La Bourgogne souterraine, comme au ciel

La carrière d’Aubigny, à Taingy

La carrière d’Aubigny, à Taingy
Manolo Mylonas

Avec ses 16 carrières, le Forterre, au sud d’Auxerre, fut longtemps un véritable « grenier à pierres » qui servirent, par exemple, aux constructions de l’opéra et de l’hôtel de ville de Paris. Dans cette colossale cavité creusée par l’homme depuis la préhistoire, cette « cathédrale inversée » aux voûtes culminant à 35 m, on ne peut que se sentir écrasé par les milliers de vies de carriers qui s’y sont relayées, dans la pénombre des torches, extrayant des blocs de 15 t qu’ils déplaçaient sans moyen mécanique.

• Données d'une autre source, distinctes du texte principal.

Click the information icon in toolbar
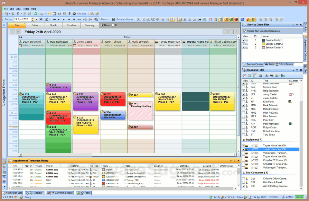 point(143,20)
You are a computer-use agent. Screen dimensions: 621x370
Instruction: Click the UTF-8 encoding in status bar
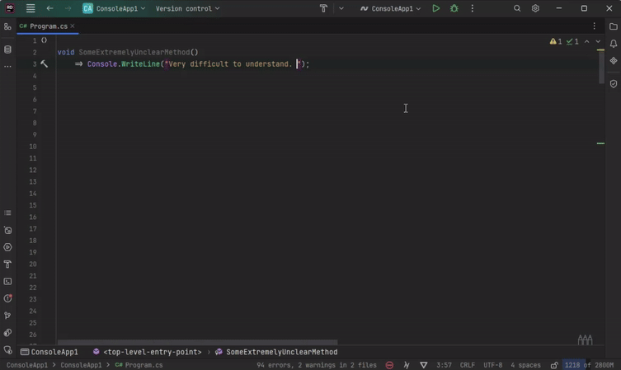click(492, 365)
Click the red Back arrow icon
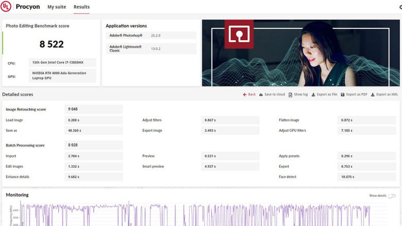The width and height of the screenshot is (402, 226). click(244, 94)
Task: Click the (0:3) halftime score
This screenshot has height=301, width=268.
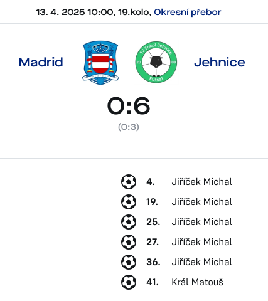Action: click(129, 127)
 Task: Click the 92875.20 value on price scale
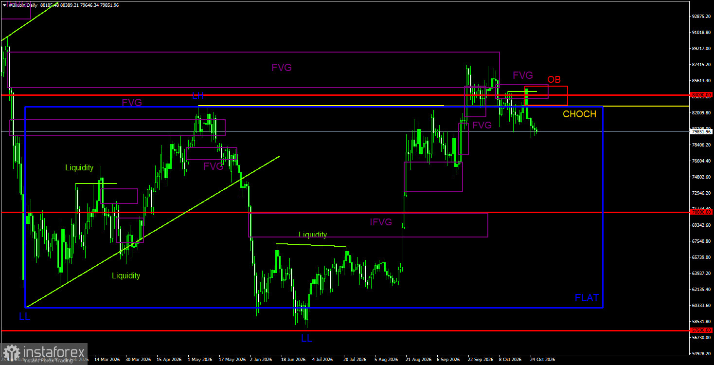(x=702, y=17)
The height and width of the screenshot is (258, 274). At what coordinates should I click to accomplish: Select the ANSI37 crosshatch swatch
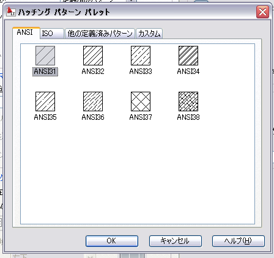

À sa manière, Jean-Bernard est leur descendant. Avec son épouse, il ne ménage pas sa peine pour communiquer sa passion pour la carrière où, « môme, [il venait] faire l’andouille à Mobylette ».
Outre les différents chefs-d’œuvre exposés, escaliers, colonnades, chapiteaux, les groupes d’enfants ont droit à un cours de taille. Le niveau inférieur est plus brut, plus naturel. L’humidité monte, les sons s’estompent, l’obscurité gagne.
« Mais au cours des siècles, conclut Jean-Bernard les yeux brillants, personne ne l’avait jamais vue éclairée comme ça. » Et d’un seul coup, il allume les quelque mille lampes disposées par un scénographe. Et la carrière prend vie.